Next time you head to your neighborhood Apple store to get that smooth and harmonious feel that can only comes with the gentle touch of an iPad air, you might be greeted by an unhappy security officer picketing outside. The officer might share some choice words about the working conditions at Apple’s security guard contractor, Security Industry Specialists.
Over the next few weeks, the SEIU United Service Workers West has organized a series of actions with security guards to demand Apple choose a more responsible security contractor.
Currently, Apple, Google, and Ebay all have contracts with SIS, a firm the SEIU claims has unfairly terminated employees and surveiled union meetings. The SIS denies these allegations, devoting an entire page on its website to confronting what it’s termed “SEIU lies and distortion.”

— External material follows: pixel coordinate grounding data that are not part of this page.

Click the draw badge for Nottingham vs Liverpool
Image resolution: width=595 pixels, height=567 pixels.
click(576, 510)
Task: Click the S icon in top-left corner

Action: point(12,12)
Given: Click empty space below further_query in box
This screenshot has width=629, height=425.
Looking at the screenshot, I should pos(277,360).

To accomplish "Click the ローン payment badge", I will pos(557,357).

“The contrast between Apple’s boom times and worker’s decrease in wages is incredibly startling,” said Alfredo Fletes, communications specialist for SEIU. “You would think that a company that has benefited so much from what Silicon Valley has to offer would support the jobs for workers – not just in their engineering department, but at all levels.”

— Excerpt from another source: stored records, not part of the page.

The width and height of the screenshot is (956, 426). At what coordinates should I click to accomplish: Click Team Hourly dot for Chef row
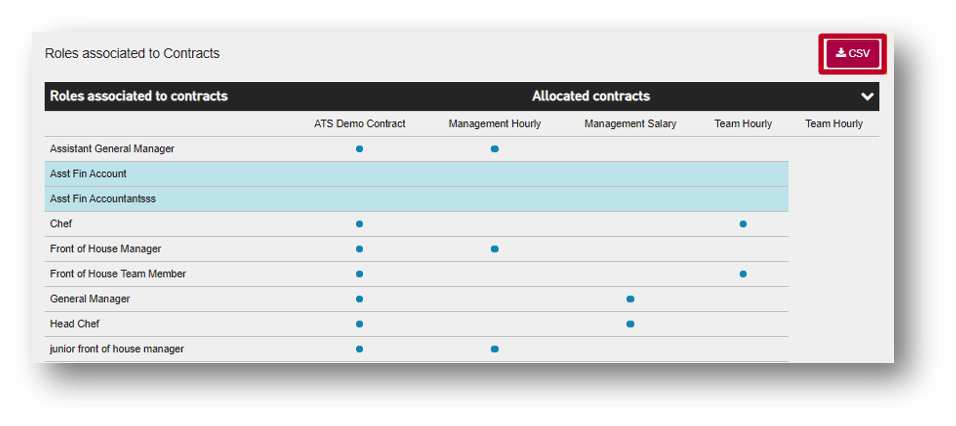(x=743, y=224)
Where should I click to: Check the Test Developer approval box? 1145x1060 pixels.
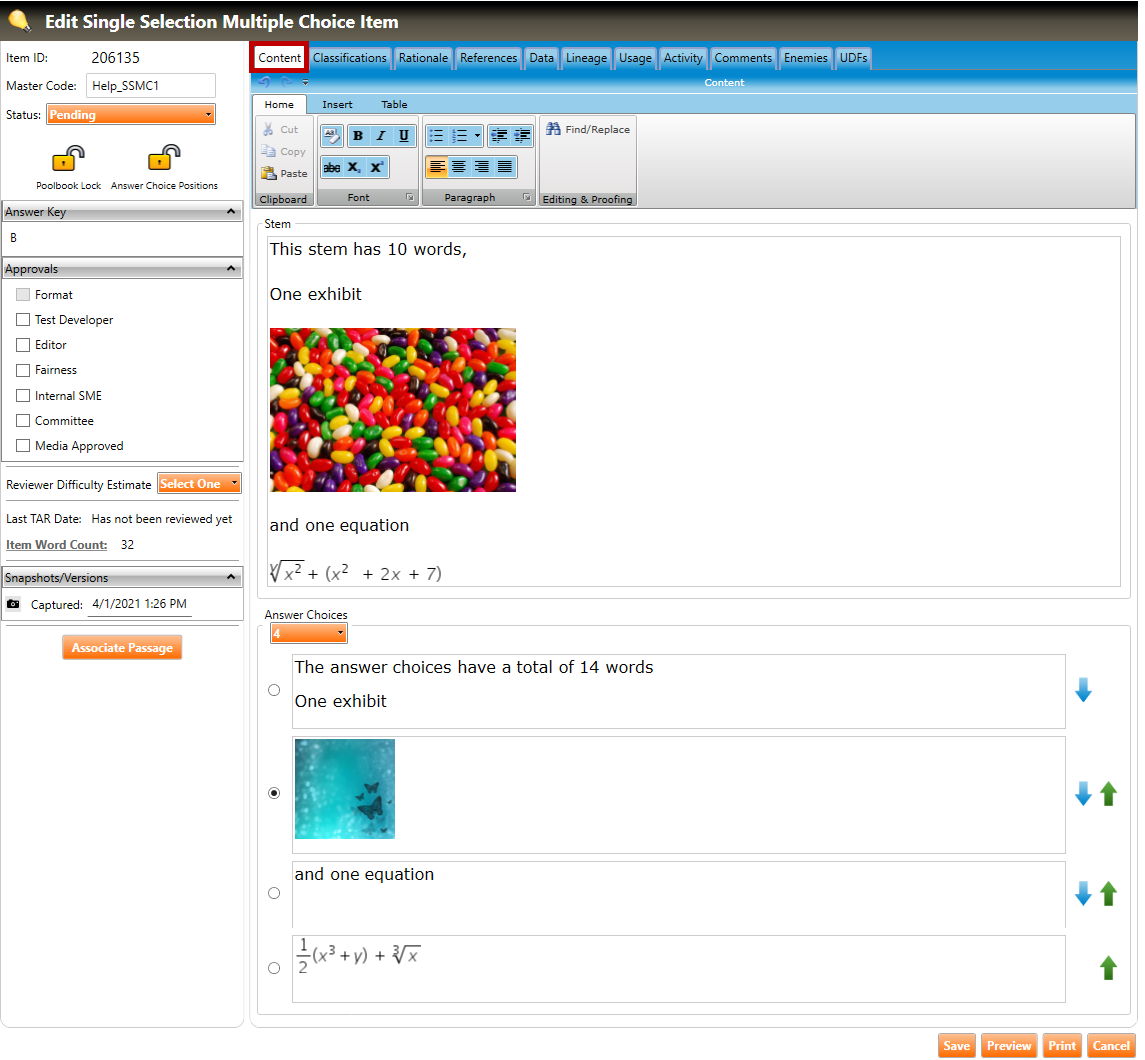23,320
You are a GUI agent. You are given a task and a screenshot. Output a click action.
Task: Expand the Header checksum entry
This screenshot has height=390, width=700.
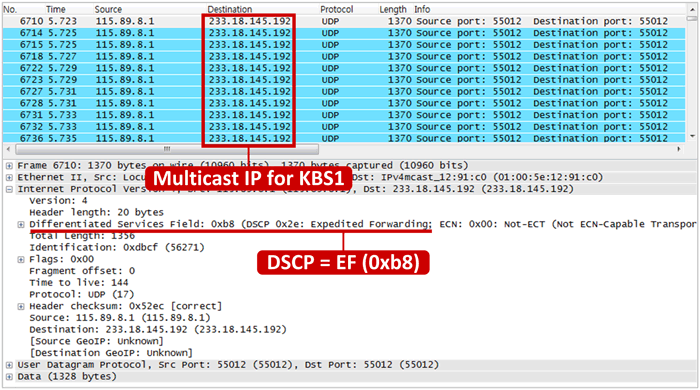pyautogui.click(x=21, y=307)
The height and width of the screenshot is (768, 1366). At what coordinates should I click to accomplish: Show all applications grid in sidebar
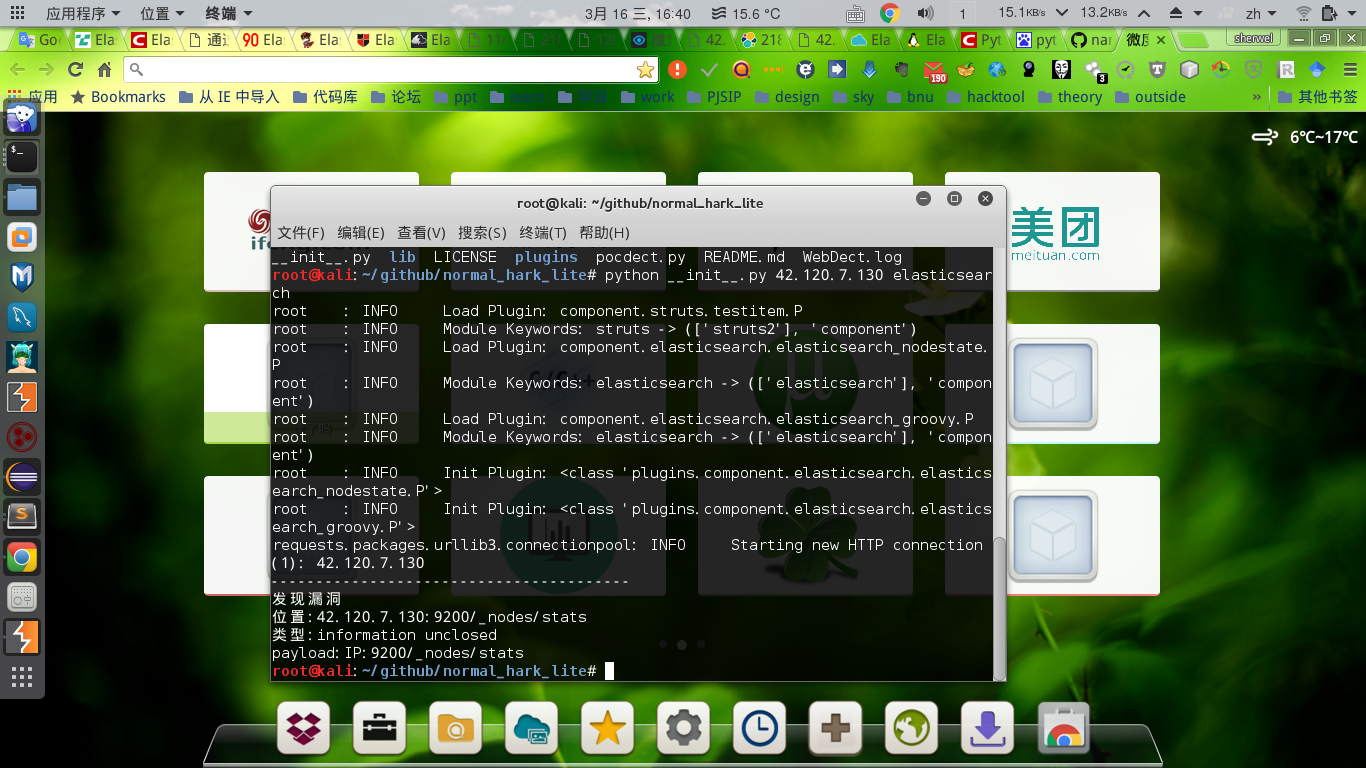(22, 678)
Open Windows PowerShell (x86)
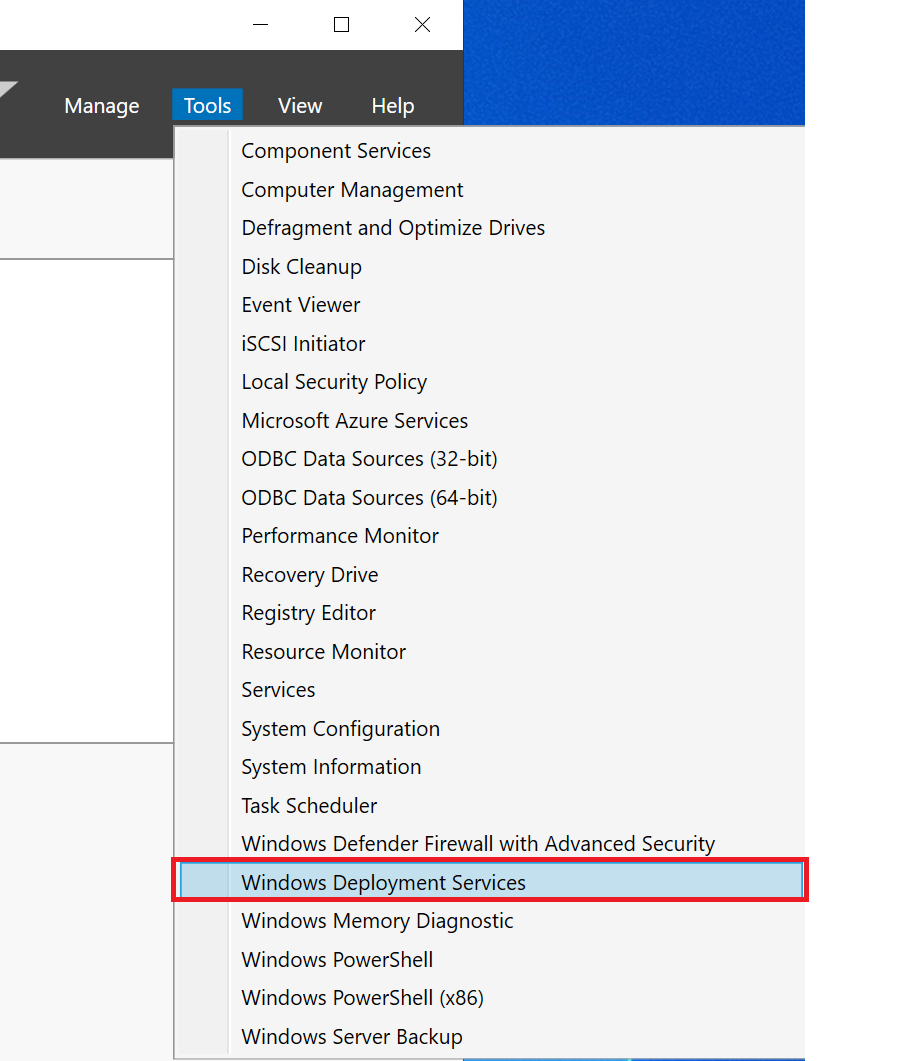901x1061 pixels. (362, 997)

Since the launch of the iPod in 2007 to 2012, Apple saw a 600 percent growth in its stock. Meanwhile, from 2008 to 2012, average worker wages in Santa Clara County dropped by 3 percent. On average, Silicon Valley’s security officers make $15 an hour through SIS.
But the actions SEIU has organized aren’t just about wages, nor are they just about Apple. Walter Redding, for instance, was one security officer working for SIS through Google. He’ll be attending some of the actions, because he’s angry. He was fired for taking a phone call from his girlfriend while she was in labor.
“I thought I was doing great,” Redding said. “But I got screwed. I only got two checks since I got fired. It’s been almost a year. My friends got fired for things, too. Everybody gets treated unfairly. I love the products. I’d buy them everyday. But when it comes to working for Google or Apple, I don’t know about that.”
Bryce Miller-Williams, an organizer for SEIU’s Stand for Security campaign, says that the SIS is harsh everywhere, but Apple is where security officers really don’t want to work.
“There’s a very militaristic atmosphere there,” he said. “One gentleman sat down to tie his shoe. Guards are supposed to be standing at all times, and so he was let go because of that.”
Although Apple doesn’t employ the security guards directly, Fletes said the tech company still has the power to select a better security guard contractor. To him, changes at Foxconn, one of Apple’s largest suppliers, offers proof. When labor activists launched an outcry following a series of suicides at Foxconn, Apple stepped in. According to a report from the Fair Labor Association last December, working conditions at Foxconn have since steadily improved.
“I don’t think it’s too much of a stretch to ask Apple to look into workplace issues for security officers in the Bay Area,” Fletes said. “Or, at the very least for them to meet with security officers who, despite working for one of the most valuable companies in the world, are still struggling to survive.”
Apple does at least give the appearance of wanting to do good. The Cupertino company requires its suppliers meet a “code of conduct” and issues a Supplier Responsibility report to document its progress each year. This past December, Apple CEO Tim Cook spoke about his company’s code of conduct in a video message sent in a company-wide email urging employees to behave like good, righteous Apple employees.
“As Dr. Martin Luther King once said, the time is always right to do what’s right,” Cook proclaimed. “At Apple, we do the right thing. Even when it’s not easy. If you see something that doesn’t meet our standards, speak up. Whether it’s a quality issue or a business practice, if it affects Apple’s integrity, we need to know about it.”
Fletes said that when SEIU members protested outside an Apple shareholder meeting last February, Cook said he would look into job quality issues. The allegations of unfair treatment by SIS’ security officers have since continued. Apple did not respond to the Guardian’s requests for comment.
The actions will continue throughout the Bay Area throughout the summer, ending in San Francisco on August 28th.